[Element and text location data]
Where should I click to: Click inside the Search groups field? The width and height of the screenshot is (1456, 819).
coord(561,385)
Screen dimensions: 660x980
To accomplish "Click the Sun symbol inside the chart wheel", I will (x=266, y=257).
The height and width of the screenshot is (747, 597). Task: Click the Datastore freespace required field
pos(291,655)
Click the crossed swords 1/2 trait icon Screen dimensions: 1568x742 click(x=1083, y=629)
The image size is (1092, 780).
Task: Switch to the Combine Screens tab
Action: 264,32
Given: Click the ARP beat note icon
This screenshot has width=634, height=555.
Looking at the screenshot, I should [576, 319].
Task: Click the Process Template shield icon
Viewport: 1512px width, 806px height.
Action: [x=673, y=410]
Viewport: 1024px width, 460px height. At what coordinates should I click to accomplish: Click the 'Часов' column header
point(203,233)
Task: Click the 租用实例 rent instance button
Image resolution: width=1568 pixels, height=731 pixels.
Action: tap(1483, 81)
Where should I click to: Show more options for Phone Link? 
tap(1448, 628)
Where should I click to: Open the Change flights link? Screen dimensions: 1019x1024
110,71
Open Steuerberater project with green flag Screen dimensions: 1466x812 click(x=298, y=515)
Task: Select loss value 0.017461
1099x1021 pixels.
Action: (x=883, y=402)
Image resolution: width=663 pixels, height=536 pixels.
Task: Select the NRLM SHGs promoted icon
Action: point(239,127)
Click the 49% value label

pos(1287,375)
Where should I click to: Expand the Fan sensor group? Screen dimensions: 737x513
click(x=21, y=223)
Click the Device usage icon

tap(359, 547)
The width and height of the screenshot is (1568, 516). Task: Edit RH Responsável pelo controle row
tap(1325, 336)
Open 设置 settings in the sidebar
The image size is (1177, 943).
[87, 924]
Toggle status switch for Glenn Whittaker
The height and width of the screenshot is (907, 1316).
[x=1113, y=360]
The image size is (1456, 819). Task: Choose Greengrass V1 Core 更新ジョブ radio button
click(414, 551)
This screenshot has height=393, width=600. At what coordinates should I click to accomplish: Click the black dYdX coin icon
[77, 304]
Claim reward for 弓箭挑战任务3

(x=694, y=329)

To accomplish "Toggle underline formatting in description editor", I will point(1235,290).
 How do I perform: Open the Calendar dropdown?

- [What to produce] Please turn every line of the material above into a numbered list, one entry per line, and leave out the blank lines.

- [Expected output]
1. Where should I click to: Click inside the Search groups field? The width and height of the screenshot is (1456, 819).
2. coord(561,385)
3. Screen dimensions: 660x980
4. To accomplish "Click the Sun symbol inside the chart wheel", I will (x=266, y=257).
5. The height and width of the screenshot is (747, 597). Task: Click the Datastore freespace required field
6. pos(291,655)
7. Click the crossed swords 1/2 trait icon Screen dimensions: 1568x742 click(x=1083, y=629)
8. The image size is (1092, 780).
9. Task: Switch to the Combine Screens tab
10. Action: 264,32
11. Given: Click the ARP beat note icon
12. This screenshot has width=634, height=555.
13. Looking at the screenshot, I should [576, 319].
14. Task: Click the Process Template shield icon
15. Viewport: 1512px width, 806px height.
16. Action: [x=673, y=410]
17. Viewport: 1024px width, 460px height. At what coordinates should I click to accomplish: Click the 'Часов' column header
18. point(203,233)
19. Task: Click the 租用实例 rent instance button
20. Image resolution: width=1568 pixels, height=731 pixels.
21. Action: tap(1483, 81)
22. Where should I click to: Show more options for Phone Link? 
23. tap(1448, 628)
24. Where should I click to: Open the Change flights link? Screen dimensions: 1019x1024
25. 110,71
26. Open Steuerberater project with green flag Screen dimensions: 1466x812 click(x=298, y=515)
27. Task: Select loss value 0.017461
28. 1099x1021 pixels.
29. Action: (x=883, y=402)
30. Image resolution: width=663 pixels, height=536 pixels.
31. Task: Select the NRLM SHGs promoted icon
32. Action: point(239,127)
33. Click the 49% value label
34. pos(1287,375)
35. Where should I click to: Expand the Fan sensor group? Screen dimensions: 737x513
36. click(x=21, y=223)
37. Click the Device usage icon
38. tap(359, 547)
39. The width and height of the screenshot is (1568, 516). Task: Edit RH Responsável pelo controle row
40. tap(1325, 336)
41. Open 设置 settings in the sidebar
42. The image size is (1177, 943).
43. [87, 924]
44. Toggle status switch for Glenn Whittaker
45. The height and width of the screenshot is (907, 1316).
46. [x=1113, y=360]
47. The image size is (1456, 819). Task: Choose Greengrass V1 Core 更新ジョブ radio button
48. click(414, 551)
49. This screenshot has height=393, width=600. At what coordinates should I click to accomplish: Click the black dYdX coin icon
50. [77, 304]
51. Claim reward for 弓箭挑战任务3
52. (x=694, y=329)
53. To accomplish "Toggle underline formatting in description editor", I will point(1235,290).
54.  How do I perform: Open the Calendar dropdown?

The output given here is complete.